-
Our project will analyze New York City mayoral elections.
-
We will determine whether there exists a relationship between the quantity of campaign finance donations and electoral results, and whether a donation sum from a particular occupation or industry is likewise related.
- How much financial data play a role in Mayor candidate election outcome.
AMAZON RDS, AMAZON S3, JAVASCRIPT TABLEAU API, HTML, PANDAS, PG SQL, PLOTLY, PYTHON3, TABLEAU, TENSORFLOW, PYSPARK, GOOGLE COLAB,
-
A Pyspark data parser on Google Colab to edit data into database entry format.
-
An Amazon Relational Database Service to host a PostgreSQL instance which will serve as a data repository, and a start and end point for the machine learning model.
-
Supervised categorical machine learning approach using TensorFlow which predicts election outcomes on categorical column attributes.
-
Dashboard composition with Tableau and Plotly composed with distribution of data, outliers, trends, hypotheses, predictions and conclusions.
Tools used:
- Tableau Public
- Tableau Javascipt API
Description: We have built our visualizations using Tableau. Also, we have built our website using the Tableau JavaScript API, and have hosted it on Github.
Here is the link to our Dashboard. It is hosted on our github account: https://ssheggrud.github.io/Mod_20_Project/index.html
Refer to the below link to access our tableau dashboard. This dashboard is hosted within our website created using TableauJavascriptAPI:
https://public.tableau.com/app/profile/pooja.srivastava3629/viz/ElectionsFinanceData/Dashboard1
Who is our Target Audience?
Anyone who is interested in learning about the role finance has on New York City’s mayoral elections. They can see the difference between contributions and expenditures between candidates, as well as their significance.
What are our vizualizations going to tell us?

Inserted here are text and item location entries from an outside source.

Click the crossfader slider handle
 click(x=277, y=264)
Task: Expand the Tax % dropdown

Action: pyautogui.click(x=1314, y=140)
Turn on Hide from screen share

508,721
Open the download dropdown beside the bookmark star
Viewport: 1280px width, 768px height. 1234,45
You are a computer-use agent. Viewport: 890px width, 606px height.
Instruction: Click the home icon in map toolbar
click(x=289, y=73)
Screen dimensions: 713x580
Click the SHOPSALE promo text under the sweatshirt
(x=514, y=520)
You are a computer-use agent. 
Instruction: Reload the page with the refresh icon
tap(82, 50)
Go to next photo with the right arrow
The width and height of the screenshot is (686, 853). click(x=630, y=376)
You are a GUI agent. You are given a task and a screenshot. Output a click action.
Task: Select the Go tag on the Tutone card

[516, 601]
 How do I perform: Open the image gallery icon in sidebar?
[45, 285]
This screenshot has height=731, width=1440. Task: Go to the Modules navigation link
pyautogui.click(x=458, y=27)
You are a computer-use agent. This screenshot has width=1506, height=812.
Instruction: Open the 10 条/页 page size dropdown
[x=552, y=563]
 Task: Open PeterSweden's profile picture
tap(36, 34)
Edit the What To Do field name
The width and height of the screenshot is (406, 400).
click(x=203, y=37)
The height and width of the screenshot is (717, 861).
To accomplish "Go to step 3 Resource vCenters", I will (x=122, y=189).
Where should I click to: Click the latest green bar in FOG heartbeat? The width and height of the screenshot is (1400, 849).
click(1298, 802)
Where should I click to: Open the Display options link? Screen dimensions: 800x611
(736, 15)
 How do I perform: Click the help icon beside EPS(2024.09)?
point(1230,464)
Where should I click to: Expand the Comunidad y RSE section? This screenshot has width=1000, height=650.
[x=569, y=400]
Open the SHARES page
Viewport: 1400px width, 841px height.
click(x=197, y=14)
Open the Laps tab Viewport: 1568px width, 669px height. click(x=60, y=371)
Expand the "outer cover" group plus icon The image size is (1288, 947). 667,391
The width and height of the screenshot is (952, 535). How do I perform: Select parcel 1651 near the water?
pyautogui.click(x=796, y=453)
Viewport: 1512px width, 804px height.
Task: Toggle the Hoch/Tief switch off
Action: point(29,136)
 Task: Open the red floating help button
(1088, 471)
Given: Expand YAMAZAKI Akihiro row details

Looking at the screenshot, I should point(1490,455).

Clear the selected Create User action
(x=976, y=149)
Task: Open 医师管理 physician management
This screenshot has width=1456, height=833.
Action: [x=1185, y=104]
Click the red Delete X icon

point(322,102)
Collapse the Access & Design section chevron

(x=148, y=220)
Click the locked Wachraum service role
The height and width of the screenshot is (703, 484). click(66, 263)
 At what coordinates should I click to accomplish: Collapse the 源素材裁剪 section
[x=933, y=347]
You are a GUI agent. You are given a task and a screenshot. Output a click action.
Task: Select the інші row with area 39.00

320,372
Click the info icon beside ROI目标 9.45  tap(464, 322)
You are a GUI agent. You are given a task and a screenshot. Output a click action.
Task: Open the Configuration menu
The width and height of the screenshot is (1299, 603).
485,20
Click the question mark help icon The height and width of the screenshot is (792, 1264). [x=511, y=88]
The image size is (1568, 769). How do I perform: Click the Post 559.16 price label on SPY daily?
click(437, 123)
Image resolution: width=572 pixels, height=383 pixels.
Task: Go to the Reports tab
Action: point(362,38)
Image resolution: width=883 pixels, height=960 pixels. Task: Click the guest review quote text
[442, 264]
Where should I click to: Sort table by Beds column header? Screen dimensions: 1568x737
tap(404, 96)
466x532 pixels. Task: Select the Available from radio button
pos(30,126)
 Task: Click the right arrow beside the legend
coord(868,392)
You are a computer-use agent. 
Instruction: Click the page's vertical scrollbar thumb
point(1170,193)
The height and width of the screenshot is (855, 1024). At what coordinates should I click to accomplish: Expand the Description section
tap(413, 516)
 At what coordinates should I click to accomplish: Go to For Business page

We have tried to visually understand how some of the data variables differ for a given candidate, such as ZIP codes, quarters (of a year), number and total amount of contributions, and total amount of expenditures per election year. We have contributions and expenditures received and spent for each participating candidate. The range we have chosen is between 2001 and 2021 (the general election for the latter has yet to take place,) inclusive.
How do we add interactive elements to our dashboard?
- We have added filters to our dashboard, making them available via the All Using Related Data Sources option, so that any selection through the filter applies to all worksheets that are in any way related to the data source.
- Please note that we have used multiple data sources and have used the Edit Blend Relationships option to link primary and secondary data sources.
- We have added Highlight Actions to our dashboard which work when a user hovers over the source sheets.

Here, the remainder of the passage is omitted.